Some thoughts on Ticketmaster, Resellers, and Swifties.
It shouldn’t surprise you that a considerable chunk of my adolescent years were spent going to, coming from, or actually at shows. If you’re reading this, I’d bet our timelines overlap.
Some of that was down to questionable life decisions—I quit more than one job after being unable to get time off. Some was timing— people on my block had cars long before I did, making getting downtown easier. But mostly, it was economics. Tickets were simply cheaper (something that will surprise absolutely no one). We dealt with plenty along the way, but automated resellers weren’t one of ’em.
Back then, the first step to seeing a show usually meant heading to a brick-and-mortar building—a sporting goods store called GI Joe’s (think Dick’s Sporting Goods, but with a token record section). They had a desk whose sole mission was to sell park passes, fishing licenses, and concert tickets. This was the designated Ticketmaster outlet, back before they decided to go all in on villain shit. Prices were reasonable, and fees weren’t absurd. Most bands and crews weren’t getting rich, but at least the system hadn’t yet been weaponized against us.
Those little paper tickets were passports to whole new worlds—or beloved old haunts. Today, they mostly live in shoeboxes or scrapbooks. Concert tickets now exist on phones or in apps we’re forced to download—just a string of ones and zeroes sitting on a server somewhere. And speaking of numbers: the average ticket last year was $136.45, up about 42% from just five years earlier.
I know, I know—I’m deep in “old man yells at cloud” territory. Stick with me.
This isn’t a “things were cheaper in my day” stemwinder. Of course they were—so was everything else. I’ve got neighbors who had apartments downtown, paid $250 a month, and can’t figure out what today’s kids are griping about. I get it.
There were certainly systemic issues even then, and Pearl Jam was already taking on Ticketmaster. People were already testing workarounds. But complete monopolization hadn’t yet hit, and “reseller” still usually meant a chainsmoking, slightly sketchy dude in the parking lot an hour before showtime. Thirty-five-ish years later, we’re still inventing workarounds: house shows are back, pop-ups are a thing, and so on.
It’s the reseller I want to focus on here.
And look, I get it—we live in a late-stage capitalist hellscape. Supply and demand are real. So is surge pricing. Even the airline I may or may not work for has toyed with the idea. In aviation, it’s called Yield Management.

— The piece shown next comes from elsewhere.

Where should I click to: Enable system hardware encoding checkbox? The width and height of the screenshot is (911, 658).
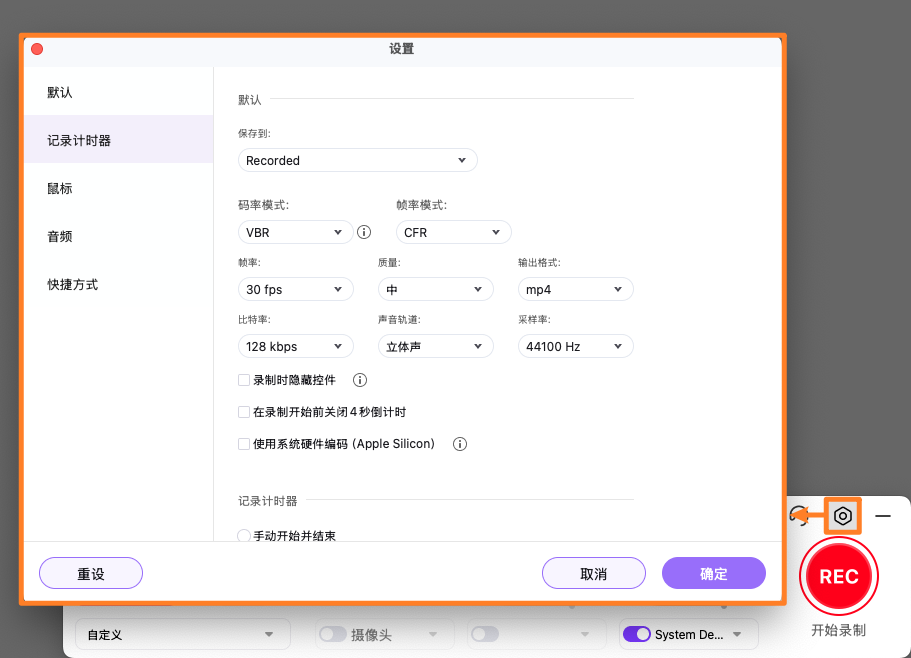243,444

In the music world, it more closely resembles highway robbery. And look, if artists and crews were the ones making that extra revenue, it might be palatable—but they’re not. It’s going to faceless corporations and bad actors who’ve mastered the system. The losers? Concertgoers and, occasionally, local venue owners.
Today’s resellers are much more ominous and much better equipped. They have all the levers of technology at their fingertips and know how to weaponize each one. The rise of AI has changed the rules of engagement yet again. If you’ve ever tried to buy tickets only to find the remaining ones priced several orders of magnitude above face value, you know what I’m talking about.

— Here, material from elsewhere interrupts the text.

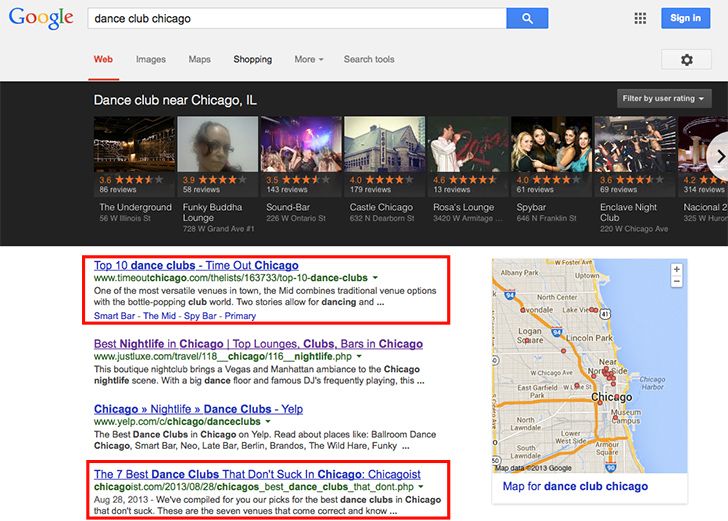Click the blue search magnifier button

[x=527, y=18]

It’s gotten so bad that legislation was recently introduced here in Wisconsin to push back. The bill—introduced by Democratic lawmakers—came after a theater in Racine watched helplessly as $22 tickets ballooned to several hundred dollars for a production of Legally Blonde, effectively pricing people out of the show and diverting revenue from the venue. If passed, it would require resellers to disclose total ticket costs, cap markup limits, and prohibit bots that scoop up tickets before fans can.
History is littered with similar bills that never made it out of committee. Others have tried to tackle pricing itself. If I ruled the world, future versions would include bans on venues taking merch cuts. I’m not holding my breath. That’s one the market itself will have to handle—maybe if enough of us stop going to those places, they’ll stop. Maybe.
You’ve got to have a dream, right?
Back to the bill: Wisconsin is one of the most politically balkanized states in the nation. Both parties spend more time throwing rocks at each other than actually getting things done. The GOP here can be politely characterized as “humorless.” Still, I’d like to think there’s a sliver left that remembers it’s supposed to champion small business and working people. They’ve whiffed on plenty of easy wins in recent years—hopefully this won’t be one of them. Other states are following similar paths, but like the slogan says: As goes Wisconsin…
Ideally, these obscene price hikes will go the way of the paper ticket. My dream is that kids today get to experience the same adventures I did—and that, for once, consumers aren’t the ones left holding the bag.
If nothing else, at least the bill has a killer name: the Stop Wildly Inflated Fees and Ticketing Industry Exploitation Act. 11/10 No notes. Hopefully, our elected officials will get it and realize the peril of voting against something with a title like this.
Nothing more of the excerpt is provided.